§ MATERIAL FOR THE TASK

=====

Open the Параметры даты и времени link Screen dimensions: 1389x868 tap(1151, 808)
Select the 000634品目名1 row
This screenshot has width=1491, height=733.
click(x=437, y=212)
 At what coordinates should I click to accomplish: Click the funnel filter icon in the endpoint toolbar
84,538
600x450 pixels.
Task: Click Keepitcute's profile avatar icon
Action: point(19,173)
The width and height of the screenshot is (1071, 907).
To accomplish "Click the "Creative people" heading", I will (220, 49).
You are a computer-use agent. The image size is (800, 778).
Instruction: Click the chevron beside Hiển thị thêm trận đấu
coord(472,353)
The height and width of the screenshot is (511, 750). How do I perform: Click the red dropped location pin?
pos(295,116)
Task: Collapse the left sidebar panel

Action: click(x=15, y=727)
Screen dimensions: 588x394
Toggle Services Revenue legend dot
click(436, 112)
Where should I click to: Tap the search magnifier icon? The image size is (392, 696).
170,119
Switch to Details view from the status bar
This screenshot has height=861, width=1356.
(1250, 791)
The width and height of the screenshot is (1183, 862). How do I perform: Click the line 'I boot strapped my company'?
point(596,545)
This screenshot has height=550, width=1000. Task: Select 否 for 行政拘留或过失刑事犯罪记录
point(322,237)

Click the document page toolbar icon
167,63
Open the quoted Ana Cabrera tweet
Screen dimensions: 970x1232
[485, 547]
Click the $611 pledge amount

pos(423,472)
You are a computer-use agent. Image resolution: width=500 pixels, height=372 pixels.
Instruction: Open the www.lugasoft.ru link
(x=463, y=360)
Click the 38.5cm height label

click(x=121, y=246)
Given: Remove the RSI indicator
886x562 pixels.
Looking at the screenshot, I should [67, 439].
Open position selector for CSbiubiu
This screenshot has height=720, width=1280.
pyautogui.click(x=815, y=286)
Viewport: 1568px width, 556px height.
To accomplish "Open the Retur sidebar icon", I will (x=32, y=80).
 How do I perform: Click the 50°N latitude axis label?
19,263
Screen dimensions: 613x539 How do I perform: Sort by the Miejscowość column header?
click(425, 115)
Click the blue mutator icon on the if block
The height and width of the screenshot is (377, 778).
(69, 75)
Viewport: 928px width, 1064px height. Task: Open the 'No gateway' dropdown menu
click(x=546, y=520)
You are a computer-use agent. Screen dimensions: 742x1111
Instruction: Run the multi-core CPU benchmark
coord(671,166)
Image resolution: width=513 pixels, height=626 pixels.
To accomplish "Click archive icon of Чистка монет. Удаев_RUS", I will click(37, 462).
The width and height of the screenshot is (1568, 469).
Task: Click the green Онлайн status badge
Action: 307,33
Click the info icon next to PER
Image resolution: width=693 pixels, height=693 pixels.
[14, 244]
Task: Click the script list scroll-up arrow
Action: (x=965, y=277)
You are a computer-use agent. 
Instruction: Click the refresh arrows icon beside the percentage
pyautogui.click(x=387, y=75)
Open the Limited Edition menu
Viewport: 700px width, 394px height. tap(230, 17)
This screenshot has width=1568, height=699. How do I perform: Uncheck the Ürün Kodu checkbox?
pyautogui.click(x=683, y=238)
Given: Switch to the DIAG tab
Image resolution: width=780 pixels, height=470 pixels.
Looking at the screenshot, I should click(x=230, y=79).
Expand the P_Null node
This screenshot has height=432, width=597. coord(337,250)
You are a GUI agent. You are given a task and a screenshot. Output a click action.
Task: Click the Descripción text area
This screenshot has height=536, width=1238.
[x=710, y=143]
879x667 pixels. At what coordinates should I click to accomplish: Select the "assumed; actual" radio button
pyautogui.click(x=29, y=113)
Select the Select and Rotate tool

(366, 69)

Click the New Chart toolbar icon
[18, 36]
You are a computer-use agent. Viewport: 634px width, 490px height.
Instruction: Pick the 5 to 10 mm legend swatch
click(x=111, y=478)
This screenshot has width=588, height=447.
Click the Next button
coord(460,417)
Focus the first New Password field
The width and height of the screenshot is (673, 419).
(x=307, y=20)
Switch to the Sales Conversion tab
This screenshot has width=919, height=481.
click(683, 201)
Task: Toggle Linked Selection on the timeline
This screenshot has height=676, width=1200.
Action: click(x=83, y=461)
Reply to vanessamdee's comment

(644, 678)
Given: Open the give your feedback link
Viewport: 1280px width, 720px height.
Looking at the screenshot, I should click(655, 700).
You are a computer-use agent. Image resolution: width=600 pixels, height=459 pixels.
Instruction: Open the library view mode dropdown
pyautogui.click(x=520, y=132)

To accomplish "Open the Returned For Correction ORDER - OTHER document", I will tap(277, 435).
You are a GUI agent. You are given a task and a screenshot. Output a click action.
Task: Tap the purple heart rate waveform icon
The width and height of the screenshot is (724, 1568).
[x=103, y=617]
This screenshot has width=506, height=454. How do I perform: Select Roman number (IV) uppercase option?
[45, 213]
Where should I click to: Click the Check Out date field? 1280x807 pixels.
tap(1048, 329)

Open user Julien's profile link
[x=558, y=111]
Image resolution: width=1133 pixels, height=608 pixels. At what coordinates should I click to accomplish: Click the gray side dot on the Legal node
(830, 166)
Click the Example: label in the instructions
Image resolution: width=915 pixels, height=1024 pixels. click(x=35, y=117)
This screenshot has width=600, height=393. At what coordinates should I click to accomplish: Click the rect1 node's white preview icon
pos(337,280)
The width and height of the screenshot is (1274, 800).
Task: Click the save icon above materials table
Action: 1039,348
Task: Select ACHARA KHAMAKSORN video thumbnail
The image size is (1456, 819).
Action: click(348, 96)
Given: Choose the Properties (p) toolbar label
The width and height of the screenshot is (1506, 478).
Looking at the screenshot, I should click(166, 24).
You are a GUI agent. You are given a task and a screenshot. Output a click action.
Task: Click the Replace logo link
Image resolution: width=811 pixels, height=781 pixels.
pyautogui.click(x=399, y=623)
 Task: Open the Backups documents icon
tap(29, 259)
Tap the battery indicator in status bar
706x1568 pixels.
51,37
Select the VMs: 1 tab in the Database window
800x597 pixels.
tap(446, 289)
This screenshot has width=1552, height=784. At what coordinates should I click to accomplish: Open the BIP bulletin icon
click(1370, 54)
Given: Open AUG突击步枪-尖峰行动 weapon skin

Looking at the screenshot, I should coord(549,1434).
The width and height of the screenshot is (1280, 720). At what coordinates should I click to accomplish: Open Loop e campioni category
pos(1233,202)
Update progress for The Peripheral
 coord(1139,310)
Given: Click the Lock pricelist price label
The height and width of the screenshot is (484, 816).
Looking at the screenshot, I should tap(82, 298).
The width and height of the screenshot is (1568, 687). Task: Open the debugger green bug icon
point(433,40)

=====

§ YOUR ASSIGNMENT
In the listing above, find the line holding "Given: Switch to the DIAG tab" and the line holding "Task: Tap the purple heart rate waveform icon", then output those two lines and every line between them exactly.

§ RESULT
Given: Switch to the DIAG tab
Image resolution: width=780 pixels, height=470 pixels.
Looking at the screenshot, I should click(x=230, y=79).
Expand the P_Null node
This screenshot has height=432, width=597. coord(337,250)
You are a GUI agent. You are given a task and a screenshot. Output a click action.
Task: Click the Descripción text area
This screenshot has height=536, width=1238.
[x=710, y=143]
879x667 pixels. At what coordinates should I click to accomplish: Select the "assumed; actual" radio button
pyautogui.click(x=29, y=113)
Select the Select and Rotate tool

(366, 69)

Click the New Chart toolbar icon
[18, 36]
You are a computer-use agent. Viewport: 634px width, 490px height.
Instruction: Pick the 5 to 10 mm legend swatch
click(x=111, y=478)
This screenshot has width=588, height=447.
Click the Next button
coord(460,417)
Focus the first New Password field
The width and height of the screenshot is (673, 419).
(x=307, y=20)
Switch to the Sales Conversion tab
This screenshot has width=919, height=481.
click(683, 201)
Task: Toggle Linked Selection on the timeline
This screenshot has height=676, width=1200.
Action: click(x=83, y=461)
Reply to vanessamdee's comment

(644, 678)
Given: Open the give your feedback link
Viewport: 1280px width, 720px height.
Looking at the screenshot, I should click(655, 700).
You are a computer-use agent. Image resolution: width=600 pixels, height=459 pixels.
Instruction: Open the library view mode dropdown
pyautogui.click(x=520, y=132)

To accomplish "Open the Returned For Correction ORDER - OTHER document", I will tap(277, 435).
You are a GUI agent. You are given a task and a screenshot. Output a click action.
Task: Tap the purple heart rate waveform icon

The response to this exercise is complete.